Starting point is 00:16:19 You know, we'll find out. And I don't know how long it's going to take if it's going to take six months or two years or three years, whether or not this is an overreaction. But I think everybody says, yeah, because nobody knows how bad this gets. And I think that's really it, Michael, right? You just don't know. Or you can say, if you don't own the names, right, if you're not long the names, you'd say, okay, this is just too hard for me to figure out here.
Starting point is 00:16:41 We can do all the analysis we want, make all the assumptions and build a pro forma income statement, but you really don't know. And so if you don't know the answers to that, how can you put some multiple on it and a future price target, right? You're kind of in no main slam. That is like the scary part. It's like, yeah, these might be great businesses today. They might be great business in two years from that.

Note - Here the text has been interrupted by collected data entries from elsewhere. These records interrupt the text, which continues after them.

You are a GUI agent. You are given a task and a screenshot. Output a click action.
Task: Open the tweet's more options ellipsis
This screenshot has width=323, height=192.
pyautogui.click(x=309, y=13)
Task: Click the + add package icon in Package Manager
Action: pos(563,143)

Starting point is 00:17:00 But what about four years? And obviously the moat, the pricing pressure, the recurring nature of the revenue, the margins, all of that is in question now. And it's bleeding everywhere. So you see, you see like in our industry, altruist, you know, is a company that we work with, but a very relatively small custodian announces an AI tool that is not, you know, we knew he was coming. And it's Schwab falls 10% LPL of Raymond James.
Starting point is 00:17:24 I mean, the market is, the market, it is weird because I'm saying like how the market is very feel for right now. Meanwhile, the S&P is within 2% of an all-time high. But it does, it does feel. Maybe this is how I feel. I feel like the virus of fear is spreading rapidly right now. Agree. And I'm scared.
Starting point is 00:17:45 You can feel it today, right? You can feel it today. And every bounce for the last couple weeks, definitely today is getting sold right into. And all the names we just talked about there, the IGV, good luck with that, right? No bit. And it is spreading, right? And in your own businesses, you just talked about. It hit all the banks.
Starting point is 00:18:03 It hit the legal firms. look at, you know, the accentures of the world, so on and so forth, and probably going to continue to spread, right? Let's talk about an area of the market that is not impervious, but it's different. International stocks. Obviously, Franklin Templeton has its roots in global stocks, and not only no problems there, but it's just such a fascinating turn of events for international stocks that really and truly In December 2024, it was like, are we really going to another year saying the same thing
Starting point is 00:18:41 we've been saying for the last seven years? And now they're working. It's like the only thing working in terms of equities. Yeah. So I can tell you from my seat, when we rolled into 25, we're bullish ROW equities, right, rest of world equities. I mean, I got hate mail for that call, hate mail for it. And despite the fact that we could show the earnings power and, you know,
Starting point is 00:19:04 equal to or better than the U.S. for the first time in 15 years, nobody wanted to touch it. Same can be said, by the way, for small cap, right, in the U.S. But once bitten twice shy, investors didn't want to have anything to do with it. And people assume, and wrongfully assume this, that you need some big currency devaluation to drive those names. Now, you had that tail when in 25, it accounted for almost all the alpha versus the S&P, but the foundational pieces that make any stock work or any index. work or any country work, the foundational piece, i.e. earnings power, forward earnings growth,
Starting point is 00:19:39 is present in EM. It's present in India. It's present in Japan, right? It's present to a lesser extent in Europe. And so we started that call last year and maintained that call coming into this year. But you're right, right? And I don't think you need currency debasement necessarily. Is it a nice tail one? Yeah. But the earnings power is there and the valuation is there. And like for the prior 15 years, right from 09 guys to 2025, S&P is up like 600% because Spoo's earnings are up 250%. And in that same window, right, EM earnings are up like 30%. And European earnings, yeah.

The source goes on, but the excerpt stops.